Di, 06/11/2019 - 14:37

haircoaching - Vor dem Landessozialgericht Niedersachsen-Bremen (LSG)  klagte eine 55-jährige Frau, die an Schuppenflechte und kreisrundem Haarausfall litt. Bei dem Verfahren ging es darum, ob die Krankenkasse lediglich eine Standardperücke oder der Klägerin eine maßgefertigtes Echthaarteil erstatten muss. Das LSG Niedersachsen-Bremen stellte fest, dass ein teilweiser Haarverlust bei einer Frau bereits eine Behinderung sei. (Urt. v. 26.03.2019, Az. L 4 KR 50/16) und somit die Krankenkasse der Frau die gesamten Kosten für das Echthaarteil erstatten muss.
Den Anspruch leitete der Senat aus § 33 Abs. 1 Satz 1 Fünftes Sozialgesetzbuch (SGB V) ab, der besagt, dass Versicherten Hilfsmittel zustehen, um eine Behinderung auszugleichen. Da die Richter den partiellen Haarverlust bei einer Frau als eine Behinderung in diesem Sinne betrachteten, stünde ihr das Hilfsmittel zu, um die Selbstbestimmung zu fördern und gleichberechtigt am gemeinschaftlichen Leben teilnehmen zu können. Im Einzelfall könne ein maßgefertigtes Echthaarteil aus medizinischen Gründen erforderlich sein. Dann könne die Versicherte nicht gezwungen werden, eine Perücke aus Kunsthaar zu tragen.

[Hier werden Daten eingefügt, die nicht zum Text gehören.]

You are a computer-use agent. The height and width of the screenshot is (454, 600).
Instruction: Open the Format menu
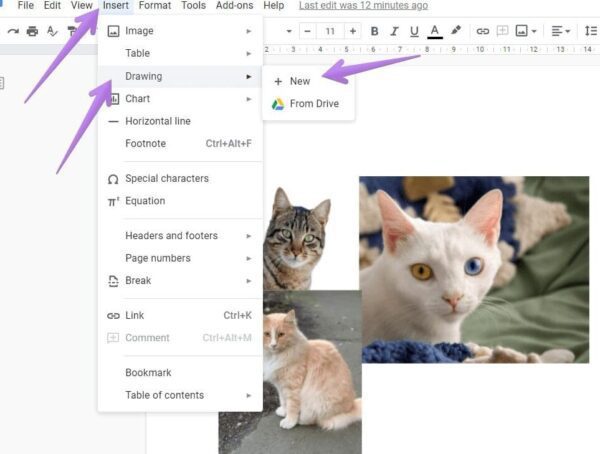tap(154, 6)
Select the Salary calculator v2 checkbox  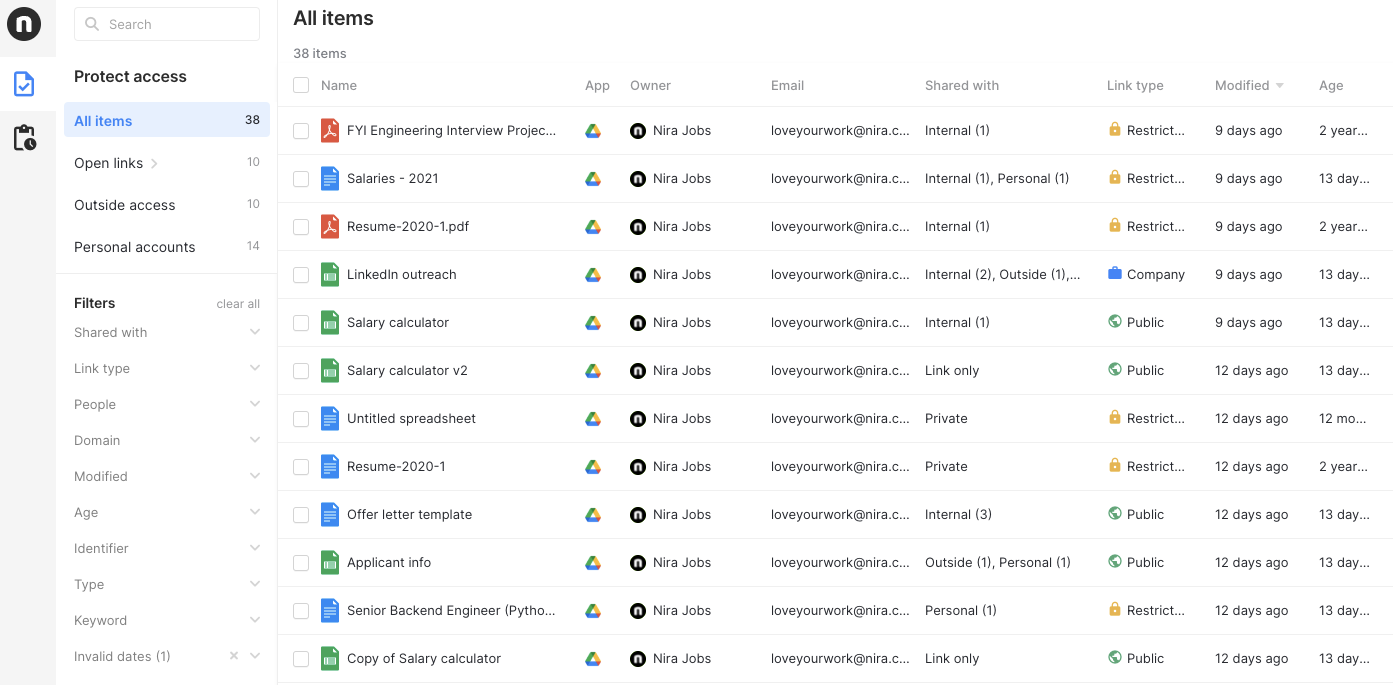[301, 371]
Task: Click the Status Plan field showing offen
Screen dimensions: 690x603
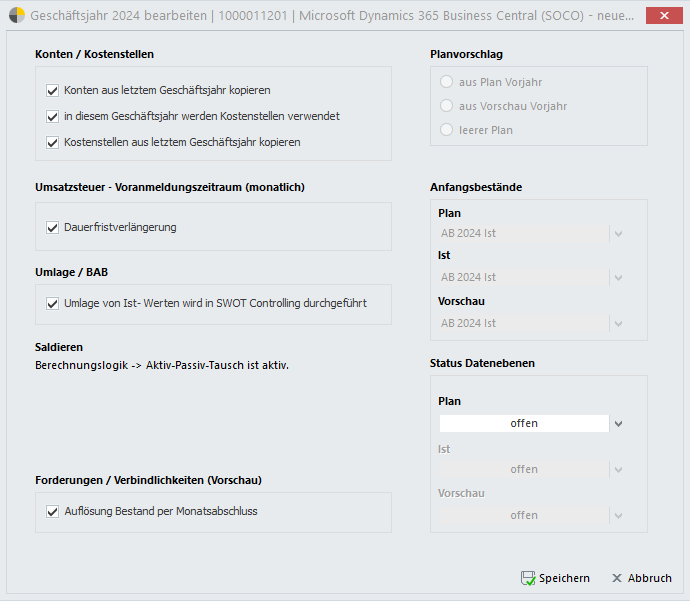Action: pyautogui.click(x=523, y=423)
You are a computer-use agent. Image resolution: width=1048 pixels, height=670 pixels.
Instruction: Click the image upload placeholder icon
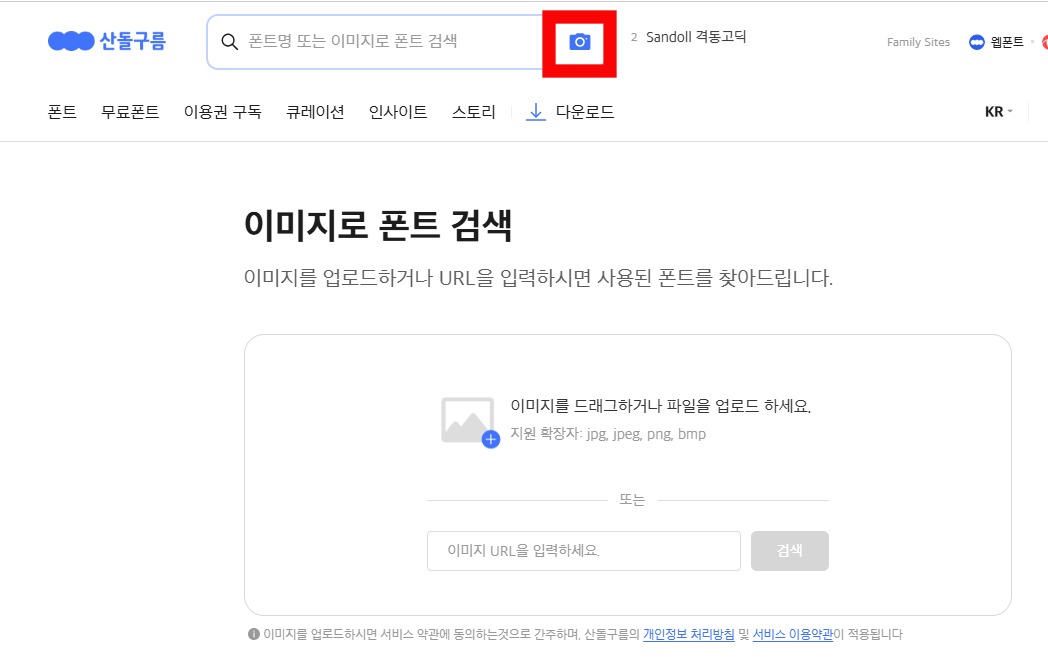pos(467,420)
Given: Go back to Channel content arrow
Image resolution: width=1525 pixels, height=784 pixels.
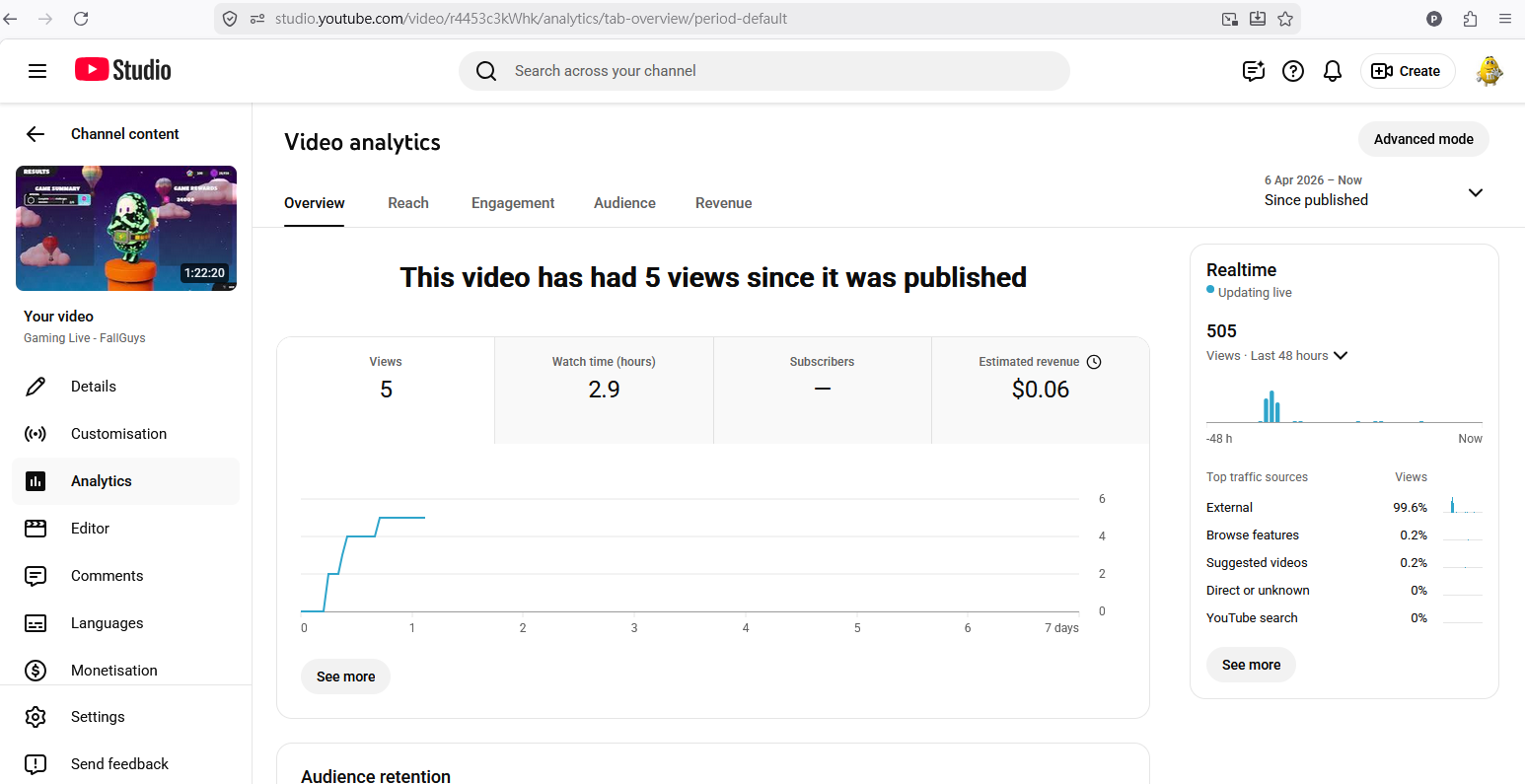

Der Senat stützte sich vor allem auf die Ausführungen des behandelnden Dermatologen, der riet aufgrund der Schuppenflechte davon abriet, das restliche Haar vollständig mit einer Perücke zu verdecken. Eine Kunsthaarperücke zum Festbetrag stellte somit nach Ansciht des LSG keine zweckmäßige Versorgung dar.
Dieses Urteil könnte auch für Frauen mit vernarbendem Haarausfall eine Orientierung sein, da diese Betroffenen meist nur einen Teil des Kopfes bedecken müssen.